<h1 align="center">
astro
</h1>
<h3 align="center">
workflows made easy<br><br>
</h3>
[![Python versions](https://img.shields.io/pypi/pyversions/astro-sdk-python.svg)](https://pypi.org/pypi/astro-sdk-python)
[![License](https://img.shields.io/pypi/l/astro-sdk-python.svg)](https://pypi.org/pypi/astro-sdk-python)
[![Development Status](https://img.shields.io/pypi/status/astro-sdk-python.svg)](https://pypi.org/pypi/astro-sdk-python)
[![PyPI downloads](https://img.shields.io/pypi/dm/astro-sdk-python.svg)](https://pypistats.org/packages/astro-sdk-python)
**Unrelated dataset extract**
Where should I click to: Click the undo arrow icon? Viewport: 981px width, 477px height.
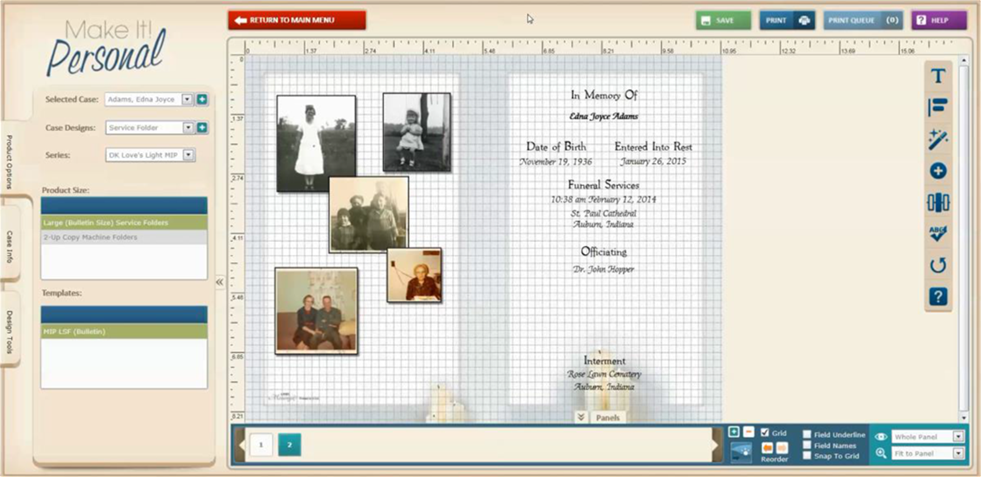(937, 265)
[![Contributors](https://img.shields.io/github/contributors/astronomer/astro-sdk)](https://github.com/astronomer/astro-sdk)
[![Commit activity](https://img.shields.io/github/commit-activity/m/astronomer/astro-sdk)](https://github.com/astronomer/astro-sdk)
[![pre-commit.ci status](https://results.pre-commit.ci/badge/github/astronomer/astro-sdk/main.svg)](https://results.pre-commit.ci/latest/github/astronomer/astro-sdk/main)
[![CI](https://github.com/astronomer/astro-sdk/actions/workflows/ci-python-sdk.yaml/badge.svg)](https://github.com/astronomer/astro-sdk)
[![codecov](https://codecov.io/gh/astronomer/astro-sdk/branch/main/graph/badge.svg?token=MI4SSE50Q6)](https://codecov.io/gh/astronomer/astro-sdk)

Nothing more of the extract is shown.